About this exercise —
Type out the data below in its entirety, exactly as given.
** Entries shown follows **
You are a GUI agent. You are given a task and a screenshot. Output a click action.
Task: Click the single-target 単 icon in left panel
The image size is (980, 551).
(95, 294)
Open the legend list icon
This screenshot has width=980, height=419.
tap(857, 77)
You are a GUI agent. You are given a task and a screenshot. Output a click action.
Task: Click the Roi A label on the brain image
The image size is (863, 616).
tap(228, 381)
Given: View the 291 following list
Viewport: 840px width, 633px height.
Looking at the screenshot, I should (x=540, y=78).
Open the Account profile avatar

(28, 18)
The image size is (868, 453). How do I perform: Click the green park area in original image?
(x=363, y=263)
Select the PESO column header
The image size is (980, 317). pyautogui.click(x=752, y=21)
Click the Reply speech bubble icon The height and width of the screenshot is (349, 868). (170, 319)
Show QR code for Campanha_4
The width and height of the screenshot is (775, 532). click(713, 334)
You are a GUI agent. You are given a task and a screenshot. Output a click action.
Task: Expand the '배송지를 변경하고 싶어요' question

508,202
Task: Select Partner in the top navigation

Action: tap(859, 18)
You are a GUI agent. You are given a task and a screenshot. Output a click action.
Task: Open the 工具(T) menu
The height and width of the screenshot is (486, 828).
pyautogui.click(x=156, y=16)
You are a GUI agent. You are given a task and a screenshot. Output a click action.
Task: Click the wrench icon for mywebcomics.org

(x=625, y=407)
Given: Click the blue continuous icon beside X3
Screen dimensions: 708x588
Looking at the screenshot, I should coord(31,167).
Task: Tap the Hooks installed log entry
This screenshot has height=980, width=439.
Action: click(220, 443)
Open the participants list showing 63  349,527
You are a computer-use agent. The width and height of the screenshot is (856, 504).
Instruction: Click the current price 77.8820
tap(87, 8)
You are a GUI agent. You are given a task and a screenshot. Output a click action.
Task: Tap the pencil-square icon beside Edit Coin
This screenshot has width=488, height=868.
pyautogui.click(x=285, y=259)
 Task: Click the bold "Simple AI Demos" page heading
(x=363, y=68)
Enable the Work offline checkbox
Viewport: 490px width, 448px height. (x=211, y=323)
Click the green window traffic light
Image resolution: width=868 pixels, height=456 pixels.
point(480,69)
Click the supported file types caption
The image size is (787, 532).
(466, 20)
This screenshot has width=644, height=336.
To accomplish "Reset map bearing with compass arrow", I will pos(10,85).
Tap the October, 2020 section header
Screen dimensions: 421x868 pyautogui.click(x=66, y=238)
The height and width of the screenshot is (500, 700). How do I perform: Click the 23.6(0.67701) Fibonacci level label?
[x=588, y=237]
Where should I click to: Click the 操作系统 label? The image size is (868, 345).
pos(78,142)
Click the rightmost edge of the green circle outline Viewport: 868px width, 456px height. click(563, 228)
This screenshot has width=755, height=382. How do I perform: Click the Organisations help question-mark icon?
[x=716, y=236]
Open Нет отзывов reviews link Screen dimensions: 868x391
** End of Entries shown **
Answer to this task —
You are a GUI agent. You are given a task and a screenshot. Output a click action.
Task: Click the single-target 単 icon in left panel
The image size is (980, 551).
(95, 294)
Open the legend list icon
This screenshot has width=980, height=419.
tap(857, 77)
You are a GUI agent. You are given a task and a screenshot. Output a click action.
Task: Click the Roi A label on the brain image
The image size is (863, 616).
tap(228, 381)
Given: View the 291 following list
Viewport: 840px width, 633px height.
Looking at the screenshot, I should (x=540, y=78).
Open the Account profile avatar

(28, 18)
The image size is (868, 453). How do I perform: Click the green park area in original image?
(x=363, y=263)
Select the PESO column header
The image size is (980, 317). pyautogui.click(x=752, y=21)
Click the Reply speech bubble icon The height and width of the screenshot is (349, 868). (170, 319)
Show QR code for Campanha_4
The width and height of the screenshot is (775, 532). click(713, 334)
You are a GUI agent. You are given a task and a screenshot. Output a click action.
Task: Expand the '배송지를 변경하고 싶어요' question

508,202
Task: Select Partner in the top navigation

Action: tap(859, 18)
You are a GUI agent. You are given a task and a screenshot. Output a click action.
Task: Open the 工具(T) menu
The height and width of the screenshot is (486, 828).
pyautogui.click(x=156, y=16)
You are a GUI agent. You are given a task and a screenshot. Output a click action.
Task: Click the wrench icon for mywebcomics.org

(x=625, y=407)
Given: Click the blue continuous icon beside X3
Screen dimensions: 708x588
Looking at the screenshot, I should coord(31,167).
Task: Tap the Hooks installed log entry
This screenshot has height=980, width=439.
Action: click(220, 443)
Open the participants list showing 63  349,527
You are a computer-use agent. The width and height of the screenshot is (856, 504).
Instruction: Click the current price 77.8820
tap(87, 8)
You are a GUI agent. You are given a task and a screenshot. Output a click action.
Task: Tap the pencil-square icon beside Edit Coin
This screenshot has width=488, height=868.
pyautogui.click(x=285, y=259)
 Task: Click the bold "Simple AI Demos" page heading
(x=363, y=68)
Enable the Work offline checkbox
Viewport: 490px width, 448px height. (x=211, y=323)
Click the green window traffic light
Image resolution: width=868 pixels, height=456 pixels.
point(480,69)
Click the supported file types caption
The image size is (787, 532).
(466, 20)
This screenshot has width=644, height=336.
To accomplish "Reset map bearing with compass arrow", I will pos(10,85).
Tap the October, 2020 section header
Screen dimensions: 421x868 pyautogui.click(x=66, y=238)
The height and width of the screenshot is (500, 700). How do I perform: Click the 23.6(0.67701) Fibonacci level label?
[x=588, y=237]
Where should I click to: Click the 操作系统 label? The image size is (868, 345).
pos(78,142)
Click the rightmost edge of the green circle outline Viewport: 868px width, 456px height. click(563, 228)
This screenshot has width=755, height=382. How do I perform: Click the Organisations help question-mark icon?
[x=716, y=236]
Open Нет отзывов reviews link Screen dimensions: 868x391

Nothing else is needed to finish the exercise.